**ACTIVITY**:
Using the data below, return the stretch from the line that contains "Task: Select 核心插件 in settings sidebar" through the line that contains "Viewport: 1430px width, 840px height.", both included, exactly as it stands and nothing beyond it.
________
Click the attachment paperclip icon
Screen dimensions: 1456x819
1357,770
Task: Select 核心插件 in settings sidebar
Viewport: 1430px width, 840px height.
________
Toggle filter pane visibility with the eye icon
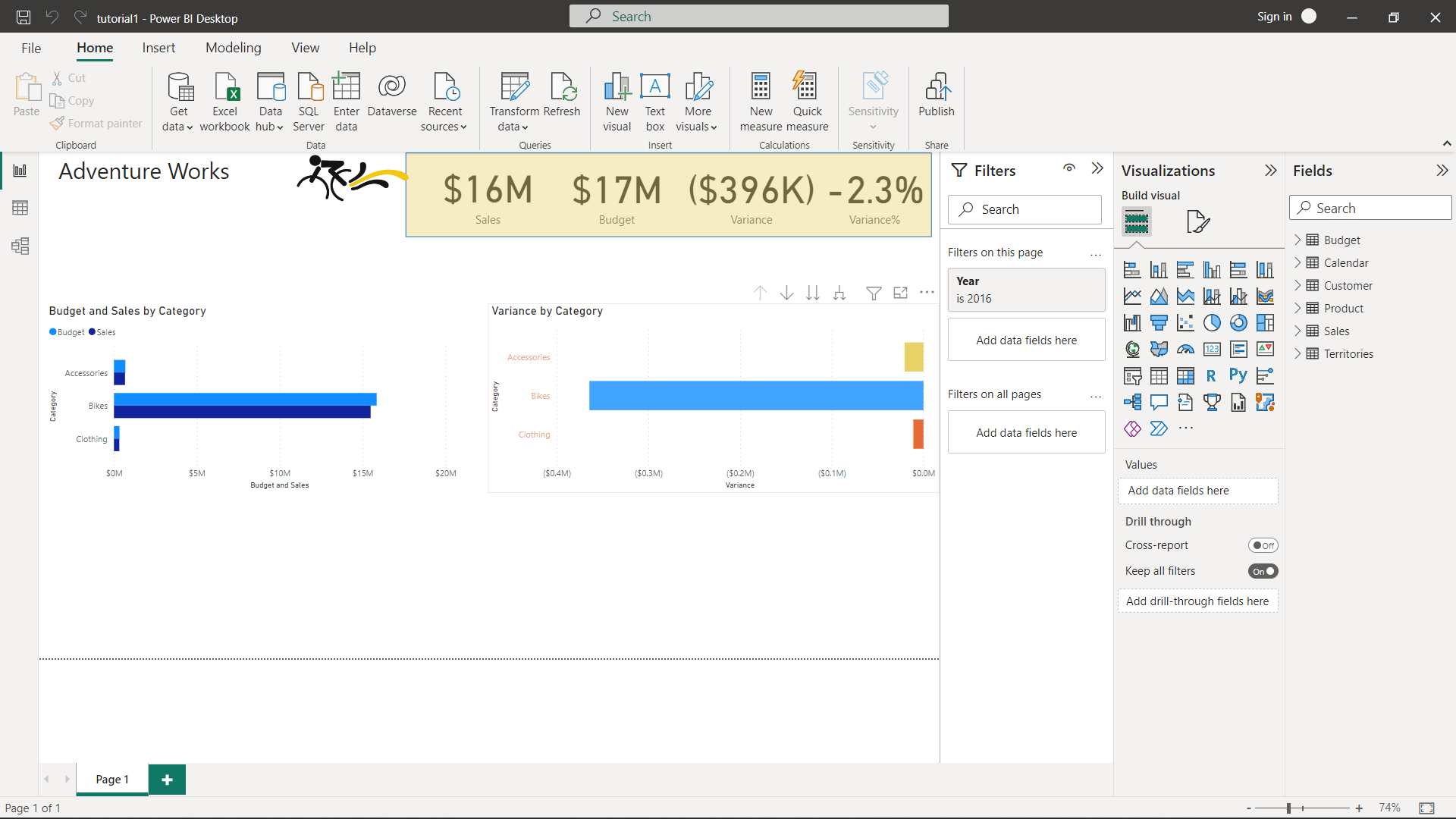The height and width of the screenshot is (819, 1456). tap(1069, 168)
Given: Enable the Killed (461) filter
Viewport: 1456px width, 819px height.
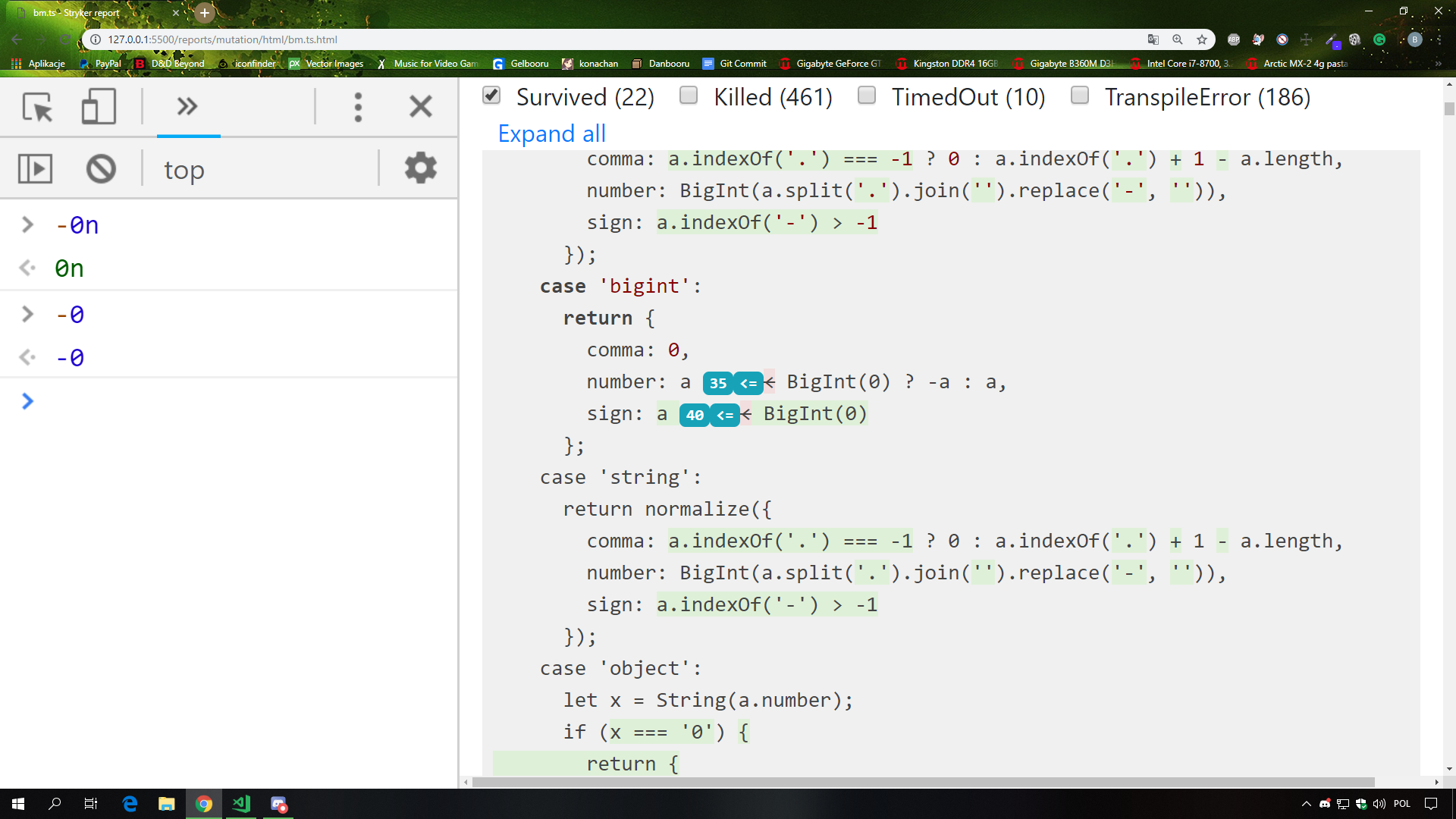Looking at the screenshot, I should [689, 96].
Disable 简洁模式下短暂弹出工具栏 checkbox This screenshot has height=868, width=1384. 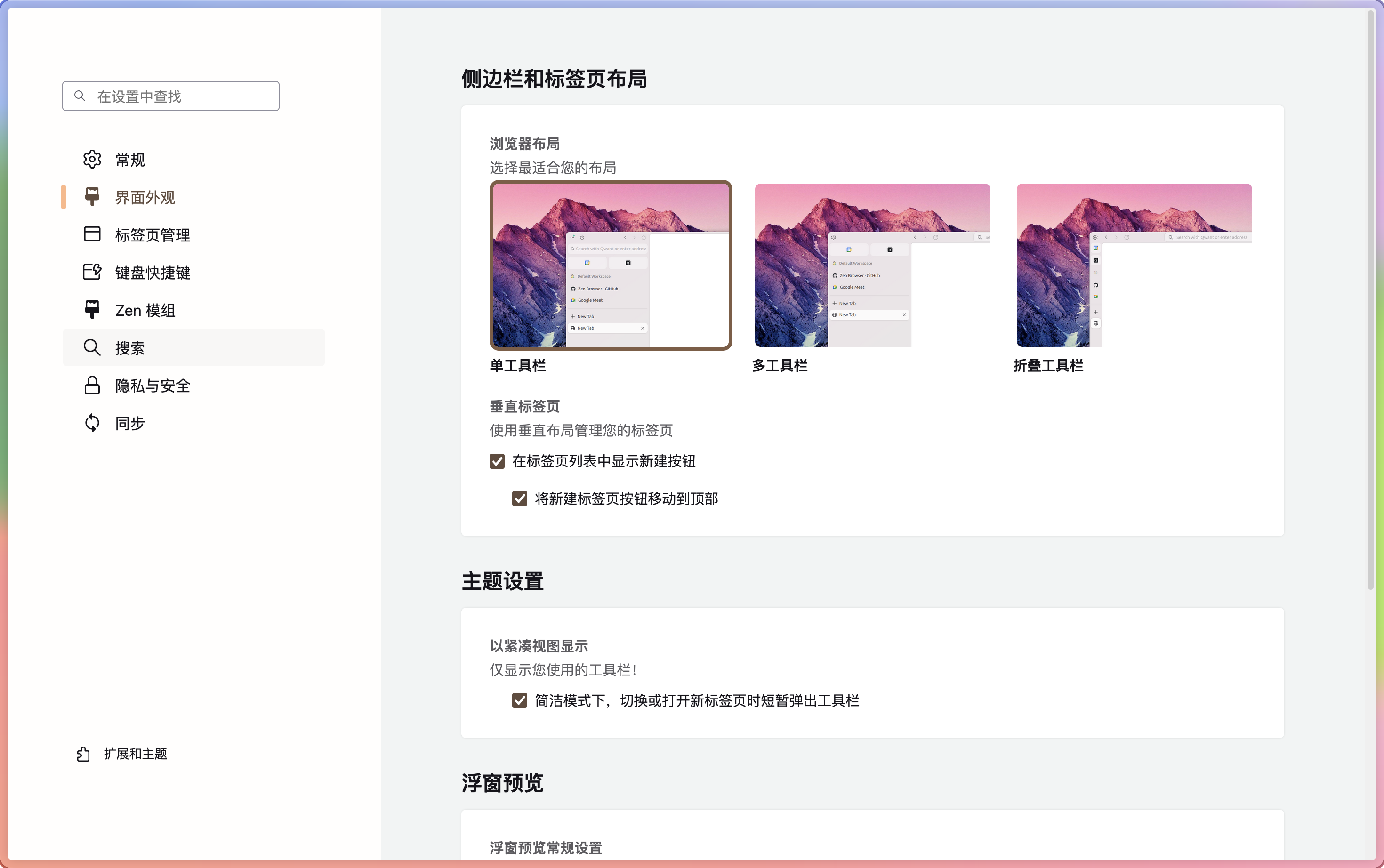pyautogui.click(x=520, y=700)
________
**TASK OUTPUT**:
Task: Select 核心插件 in settings sidebar
Viewport: 1430px width, 840px height.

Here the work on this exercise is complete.